Trust is built on perceptions of similarity, feelings of liking, and the reciprocity of sharing information. GBN advocate that individuals assume there is no reason for distrust at first and focus on emphasizing the basis for trust by indicating similarities (e.g., common contacts, knowledge, experiences, or commitment to the task/goal), a positive general attitude, and showing concern for others. This general approach to interactions doesn’t “borrow” trouble.
Then, you can test the level of trust by sharing some task-related information. If you have gotten some signals that they are hesitant about trusting you (e.g., general hostility, perhaps non-verbals, or side comments) start with some relatively small task-related information that helps them understand your work goals. This can begin a “virtuous cycle” of reciprocal behavior – you share, they share, you share, they share, etc. Reciprocal behavior is a very strong characteristic of human behavior worldwide. GBN suggest using it to build trust if at all possible.
Your response to someone saying, let’s not “make nice” but get down to doing X would be to explain why understanding what each of you is trying to achieve working together given your different roles and responsibilities should help support the idea of some reciprocity. Of course, sometimes finding goals you share can be a challenge. GBN suggest exploring these areas when sharing information and looking for commonalities:
- Propose what you think is a shared vision for what you want to achieve
- Propose a future happening: Perhaps you can agree on what will happen if something isn’t done and also agree that outcome is not acceptable
- Find a common enemy to achieving success (even if your definition of success is different)

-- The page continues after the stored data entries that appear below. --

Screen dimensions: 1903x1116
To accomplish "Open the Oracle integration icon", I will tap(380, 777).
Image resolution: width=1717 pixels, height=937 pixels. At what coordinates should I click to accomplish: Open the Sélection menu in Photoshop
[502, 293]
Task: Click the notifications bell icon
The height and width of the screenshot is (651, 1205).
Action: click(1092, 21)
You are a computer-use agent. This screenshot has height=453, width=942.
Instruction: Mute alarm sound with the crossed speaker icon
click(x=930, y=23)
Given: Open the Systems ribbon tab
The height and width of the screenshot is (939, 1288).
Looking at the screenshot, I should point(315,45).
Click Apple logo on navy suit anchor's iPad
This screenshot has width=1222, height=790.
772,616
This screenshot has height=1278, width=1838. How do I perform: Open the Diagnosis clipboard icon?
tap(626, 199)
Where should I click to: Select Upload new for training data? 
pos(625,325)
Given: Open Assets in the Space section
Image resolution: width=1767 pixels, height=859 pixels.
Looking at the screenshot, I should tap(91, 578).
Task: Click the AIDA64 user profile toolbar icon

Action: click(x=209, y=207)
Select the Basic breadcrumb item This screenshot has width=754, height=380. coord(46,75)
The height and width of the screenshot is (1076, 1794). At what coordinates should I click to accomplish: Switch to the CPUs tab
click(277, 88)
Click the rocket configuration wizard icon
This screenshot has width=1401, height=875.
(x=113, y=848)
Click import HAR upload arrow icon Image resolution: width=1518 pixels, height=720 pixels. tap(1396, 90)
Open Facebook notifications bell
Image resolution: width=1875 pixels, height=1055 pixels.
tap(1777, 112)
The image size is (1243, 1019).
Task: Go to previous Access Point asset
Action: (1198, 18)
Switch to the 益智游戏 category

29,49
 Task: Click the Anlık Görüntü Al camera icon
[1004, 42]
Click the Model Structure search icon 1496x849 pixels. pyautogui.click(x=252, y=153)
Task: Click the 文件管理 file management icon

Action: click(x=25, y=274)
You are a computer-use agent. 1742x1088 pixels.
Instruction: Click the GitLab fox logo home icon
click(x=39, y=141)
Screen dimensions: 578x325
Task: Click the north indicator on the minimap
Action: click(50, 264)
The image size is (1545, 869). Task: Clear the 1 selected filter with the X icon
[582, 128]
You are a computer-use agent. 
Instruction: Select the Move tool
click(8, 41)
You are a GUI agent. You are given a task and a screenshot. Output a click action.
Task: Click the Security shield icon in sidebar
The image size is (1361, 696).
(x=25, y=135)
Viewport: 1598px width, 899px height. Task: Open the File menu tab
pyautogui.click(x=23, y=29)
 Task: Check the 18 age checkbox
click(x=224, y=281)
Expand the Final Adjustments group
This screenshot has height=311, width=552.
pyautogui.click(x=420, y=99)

Often we want to focus on the individual who we see as the root of the problem, but GBN argue against that tactic because attacking someone obviously does not encourage trust. Focus on the problem, not the people. If nothing seems to be working, point that out (without blaming) and suggest how to refocus on common goals. If that does not work, GBN suggest taking a break.
Of course, sometimes the feelings and beliefs of others are simply too strong to be converted to a trusting relationship in a reasonable time period. If that is your conclusion, GBN suggest that you revert to bargaining and developing rational support for your contentions. When bargaining, think about introducing new issues that may be of interest to the other person(s), and/or try making offers that involve multiple components. Over time analyzing the responses to these tactics may help you intuit what is truly important to them and this can often speed your interactions with them.
Working smoothly with coworkers is a hallmark of all high-quality workers but it is particularly important to contractors who are often brought in to make change and to do it in a timely fashion. Having a set of tactics that can be implemented quickly can help you stay on your time-line.
Resources: “Trust me, I’m a negotiator: Diagnosing trust to negotiate effectively, globally,” by B. C. Gunia, J. M. Brett, A. K. Nandkeolyar, Organizational Dynamics, available on-line at ScienceDirect 12/2/13.